WHAT YOU NEED TO DO >> Take the records below from their first line to the line with "Task: Open Exports in the sidebar", and restate those lines word for word.

___ ENTRIES SUPPLIED ___

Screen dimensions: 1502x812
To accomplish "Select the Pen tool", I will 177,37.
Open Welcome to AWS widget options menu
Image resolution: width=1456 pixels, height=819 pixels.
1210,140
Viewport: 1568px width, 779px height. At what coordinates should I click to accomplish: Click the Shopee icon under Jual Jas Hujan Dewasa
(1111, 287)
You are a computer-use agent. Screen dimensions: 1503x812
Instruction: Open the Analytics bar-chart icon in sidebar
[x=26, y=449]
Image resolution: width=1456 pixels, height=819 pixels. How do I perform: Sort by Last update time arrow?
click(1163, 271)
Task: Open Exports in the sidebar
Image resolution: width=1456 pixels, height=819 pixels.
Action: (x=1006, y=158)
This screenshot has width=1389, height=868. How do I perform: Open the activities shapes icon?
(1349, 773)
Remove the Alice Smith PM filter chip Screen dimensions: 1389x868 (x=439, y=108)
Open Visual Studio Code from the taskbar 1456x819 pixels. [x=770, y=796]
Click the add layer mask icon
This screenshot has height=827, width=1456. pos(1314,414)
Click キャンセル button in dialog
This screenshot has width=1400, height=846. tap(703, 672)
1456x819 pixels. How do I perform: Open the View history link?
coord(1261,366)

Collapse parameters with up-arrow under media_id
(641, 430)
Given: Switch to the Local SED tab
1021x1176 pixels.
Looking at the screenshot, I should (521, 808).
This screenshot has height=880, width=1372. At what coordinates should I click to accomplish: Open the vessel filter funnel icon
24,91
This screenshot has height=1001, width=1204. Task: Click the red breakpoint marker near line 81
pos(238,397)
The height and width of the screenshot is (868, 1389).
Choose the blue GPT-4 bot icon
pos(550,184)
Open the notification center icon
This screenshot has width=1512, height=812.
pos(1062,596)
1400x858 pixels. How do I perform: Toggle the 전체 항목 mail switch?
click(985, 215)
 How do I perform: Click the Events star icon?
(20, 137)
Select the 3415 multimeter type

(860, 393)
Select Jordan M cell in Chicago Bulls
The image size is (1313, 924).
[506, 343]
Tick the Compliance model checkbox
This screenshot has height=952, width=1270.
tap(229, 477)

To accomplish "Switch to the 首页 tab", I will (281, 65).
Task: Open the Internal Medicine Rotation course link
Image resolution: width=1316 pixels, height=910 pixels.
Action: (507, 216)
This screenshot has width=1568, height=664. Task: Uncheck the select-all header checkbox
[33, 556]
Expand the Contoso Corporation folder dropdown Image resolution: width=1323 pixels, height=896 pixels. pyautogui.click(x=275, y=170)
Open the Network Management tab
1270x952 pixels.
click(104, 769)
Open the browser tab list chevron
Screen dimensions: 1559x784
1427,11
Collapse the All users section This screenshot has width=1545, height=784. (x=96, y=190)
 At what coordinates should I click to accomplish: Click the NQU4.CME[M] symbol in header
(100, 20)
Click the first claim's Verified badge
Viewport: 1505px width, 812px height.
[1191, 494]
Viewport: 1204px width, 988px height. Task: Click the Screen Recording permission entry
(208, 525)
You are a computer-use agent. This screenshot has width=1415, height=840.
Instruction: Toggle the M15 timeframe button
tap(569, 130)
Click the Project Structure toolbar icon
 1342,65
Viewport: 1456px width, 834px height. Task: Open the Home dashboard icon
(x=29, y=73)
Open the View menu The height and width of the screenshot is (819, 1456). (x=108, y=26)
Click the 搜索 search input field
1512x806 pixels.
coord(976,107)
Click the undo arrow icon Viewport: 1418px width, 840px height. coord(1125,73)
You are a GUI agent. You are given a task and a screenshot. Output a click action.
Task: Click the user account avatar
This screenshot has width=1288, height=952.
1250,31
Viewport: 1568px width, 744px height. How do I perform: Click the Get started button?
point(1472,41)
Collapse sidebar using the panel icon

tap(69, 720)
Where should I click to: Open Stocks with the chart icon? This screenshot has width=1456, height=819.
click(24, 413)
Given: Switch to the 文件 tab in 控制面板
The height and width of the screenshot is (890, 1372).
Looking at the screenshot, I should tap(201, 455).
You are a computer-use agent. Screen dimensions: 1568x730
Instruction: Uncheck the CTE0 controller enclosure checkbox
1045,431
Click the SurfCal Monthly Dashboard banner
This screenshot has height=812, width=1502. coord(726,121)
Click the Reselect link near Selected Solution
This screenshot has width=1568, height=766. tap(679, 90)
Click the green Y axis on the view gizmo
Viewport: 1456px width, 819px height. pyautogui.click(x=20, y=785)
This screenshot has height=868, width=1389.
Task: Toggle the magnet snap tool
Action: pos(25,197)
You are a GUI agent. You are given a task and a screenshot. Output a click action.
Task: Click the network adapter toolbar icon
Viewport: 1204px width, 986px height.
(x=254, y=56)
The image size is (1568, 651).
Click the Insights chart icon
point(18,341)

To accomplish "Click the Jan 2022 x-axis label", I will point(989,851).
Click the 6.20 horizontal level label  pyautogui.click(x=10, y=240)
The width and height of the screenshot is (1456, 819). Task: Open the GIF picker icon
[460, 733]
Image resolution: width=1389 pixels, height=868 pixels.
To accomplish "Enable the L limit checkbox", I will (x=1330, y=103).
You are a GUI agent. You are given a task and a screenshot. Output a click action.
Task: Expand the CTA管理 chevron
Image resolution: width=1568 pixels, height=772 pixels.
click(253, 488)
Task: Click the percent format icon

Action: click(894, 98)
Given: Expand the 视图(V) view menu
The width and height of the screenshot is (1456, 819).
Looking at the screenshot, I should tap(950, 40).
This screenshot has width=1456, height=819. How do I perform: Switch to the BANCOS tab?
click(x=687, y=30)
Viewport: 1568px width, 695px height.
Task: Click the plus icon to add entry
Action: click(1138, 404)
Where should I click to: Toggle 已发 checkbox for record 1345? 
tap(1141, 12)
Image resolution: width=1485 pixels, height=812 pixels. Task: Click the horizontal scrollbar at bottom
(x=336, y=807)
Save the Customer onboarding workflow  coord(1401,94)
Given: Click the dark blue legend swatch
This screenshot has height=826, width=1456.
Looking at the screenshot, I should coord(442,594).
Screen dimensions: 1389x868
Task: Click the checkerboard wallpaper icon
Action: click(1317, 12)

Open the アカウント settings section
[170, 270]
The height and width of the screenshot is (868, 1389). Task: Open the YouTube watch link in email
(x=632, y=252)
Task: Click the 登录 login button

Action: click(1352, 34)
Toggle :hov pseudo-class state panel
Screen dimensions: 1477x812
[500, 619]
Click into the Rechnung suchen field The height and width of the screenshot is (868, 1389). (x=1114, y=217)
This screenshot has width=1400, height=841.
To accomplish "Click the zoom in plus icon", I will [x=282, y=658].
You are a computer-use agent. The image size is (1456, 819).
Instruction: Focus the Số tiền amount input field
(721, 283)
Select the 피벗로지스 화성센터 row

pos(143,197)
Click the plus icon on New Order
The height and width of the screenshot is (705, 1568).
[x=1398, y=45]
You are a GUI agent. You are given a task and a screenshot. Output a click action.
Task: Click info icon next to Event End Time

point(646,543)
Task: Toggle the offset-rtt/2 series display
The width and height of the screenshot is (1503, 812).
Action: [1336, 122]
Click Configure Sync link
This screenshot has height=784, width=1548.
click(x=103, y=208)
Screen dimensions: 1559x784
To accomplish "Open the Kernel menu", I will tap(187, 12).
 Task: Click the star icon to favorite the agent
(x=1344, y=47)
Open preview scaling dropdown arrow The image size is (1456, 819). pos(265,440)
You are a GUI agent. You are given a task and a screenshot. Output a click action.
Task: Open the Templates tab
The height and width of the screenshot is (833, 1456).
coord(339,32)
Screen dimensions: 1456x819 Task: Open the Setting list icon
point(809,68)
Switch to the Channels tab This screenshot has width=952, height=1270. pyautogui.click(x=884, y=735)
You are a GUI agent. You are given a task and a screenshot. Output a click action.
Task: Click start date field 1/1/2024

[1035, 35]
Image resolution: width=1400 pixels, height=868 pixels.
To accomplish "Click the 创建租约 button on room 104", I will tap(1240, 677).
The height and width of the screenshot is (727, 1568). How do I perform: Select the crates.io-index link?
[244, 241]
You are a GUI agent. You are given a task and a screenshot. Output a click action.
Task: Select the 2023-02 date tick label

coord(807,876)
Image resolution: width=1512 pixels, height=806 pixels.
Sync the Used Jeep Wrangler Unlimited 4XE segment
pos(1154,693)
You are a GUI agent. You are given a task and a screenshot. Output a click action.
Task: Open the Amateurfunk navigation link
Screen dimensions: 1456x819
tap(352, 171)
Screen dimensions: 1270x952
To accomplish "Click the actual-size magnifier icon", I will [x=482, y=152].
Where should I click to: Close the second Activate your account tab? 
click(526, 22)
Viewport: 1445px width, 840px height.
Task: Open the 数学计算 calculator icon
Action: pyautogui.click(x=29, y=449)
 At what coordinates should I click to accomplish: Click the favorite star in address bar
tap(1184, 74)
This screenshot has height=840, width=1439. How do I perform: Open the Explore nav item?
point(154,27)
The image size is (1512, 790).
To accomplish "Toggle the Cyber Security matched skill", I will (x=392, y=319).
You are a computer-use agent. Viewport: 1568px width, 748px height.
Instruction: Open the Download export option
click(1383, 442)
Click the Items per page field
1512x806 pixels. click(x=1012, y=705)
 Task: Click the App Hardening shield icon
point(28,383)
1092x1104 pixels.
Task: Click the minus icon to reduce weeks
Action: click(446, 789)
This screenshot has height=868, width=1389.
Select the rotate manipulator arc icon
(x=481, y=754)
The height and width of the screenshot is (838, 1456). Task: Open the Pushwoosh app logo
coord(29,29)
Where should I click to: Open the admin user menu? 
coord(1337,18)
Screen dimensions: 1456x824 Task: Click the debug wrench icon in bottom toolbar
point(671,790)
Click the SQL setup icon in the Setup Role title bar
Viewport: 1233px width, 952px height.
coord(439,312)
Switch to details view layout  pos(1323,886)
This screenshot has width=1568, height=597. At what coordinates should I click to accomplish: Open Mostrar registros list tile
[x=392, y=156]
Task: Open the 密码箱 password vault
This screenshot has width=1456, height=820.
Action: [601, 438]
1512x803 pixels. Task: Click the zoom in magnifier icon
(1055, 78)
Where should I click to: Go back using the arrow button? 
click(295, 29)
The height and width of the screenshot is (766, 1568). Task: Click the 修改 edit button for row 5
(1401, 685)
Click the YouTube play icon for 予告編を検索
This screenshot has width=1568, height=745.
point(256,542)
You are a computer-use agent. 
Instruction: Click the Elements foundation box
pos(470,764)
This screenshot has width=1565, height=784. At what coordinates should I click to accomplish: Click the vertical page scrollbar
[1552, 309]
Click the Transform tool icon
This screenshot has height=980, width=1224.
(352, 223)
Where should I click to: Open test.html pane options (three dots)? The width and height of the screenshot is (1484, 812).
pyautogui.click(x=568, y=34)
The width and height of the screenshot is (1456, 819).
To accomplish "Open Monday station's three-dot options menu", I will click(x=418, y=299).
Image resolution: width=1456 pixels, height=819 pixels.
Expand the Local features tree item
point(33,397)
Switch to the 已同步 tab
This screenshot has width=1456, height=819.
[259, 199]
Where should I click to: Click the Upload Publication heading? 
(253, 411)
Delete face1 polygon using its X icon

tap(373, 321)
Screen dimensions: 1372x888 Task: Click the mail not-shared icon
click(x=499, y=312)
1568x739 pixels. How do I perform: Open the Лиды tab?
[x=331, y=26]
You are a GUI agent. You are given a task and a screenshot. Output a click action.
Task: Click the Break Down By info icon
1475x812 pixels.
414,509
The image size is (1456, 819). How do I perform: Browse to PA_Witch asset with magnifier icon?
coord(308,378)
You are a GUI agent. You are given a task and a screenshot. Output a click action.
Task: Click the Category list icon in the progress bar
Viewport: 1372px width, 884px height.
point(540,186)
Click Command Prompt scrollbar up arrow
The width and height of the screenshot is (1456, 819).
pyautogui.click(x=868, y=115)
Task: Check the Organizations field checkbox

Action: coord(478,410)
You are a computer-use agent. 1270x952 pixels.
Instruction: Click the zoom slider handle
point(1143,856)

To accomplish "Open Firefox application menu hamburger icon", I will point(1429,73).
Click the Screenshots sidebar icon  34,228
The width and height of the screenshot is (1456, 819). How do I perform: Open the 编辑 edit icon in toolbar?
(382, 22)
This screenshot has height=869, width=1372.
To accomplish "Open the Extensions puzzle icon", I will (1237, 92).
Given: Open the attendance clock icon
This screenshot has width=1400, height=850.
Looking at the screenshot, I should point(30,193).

___

RESPONSE >>
Screen dimensions: 1502x812
To accomplish "Select the Pen tool", I will 177,37.
Open Welcome to AWS widget options menu
Image resolution: width=1456 pixels, height=819 pixels.
1210,140
Viewport: 1568px width, 779px height. At what coordinates should I click to accomplish: Click the Shopee icon under Jual Jas Hujan Dewasa
(1111, 287)
You are a computer-use agent. Screen dimensions: 1503x812
Instruction: Open the Analytics bar-chart icon in sidebar
[x=26, y=449]
Image resolution: width=1456 pixels, height=819 pixels. How do I perform: Sort by Last update time arrow?
click(1163, 271)
Task: Open Exports in the sidebar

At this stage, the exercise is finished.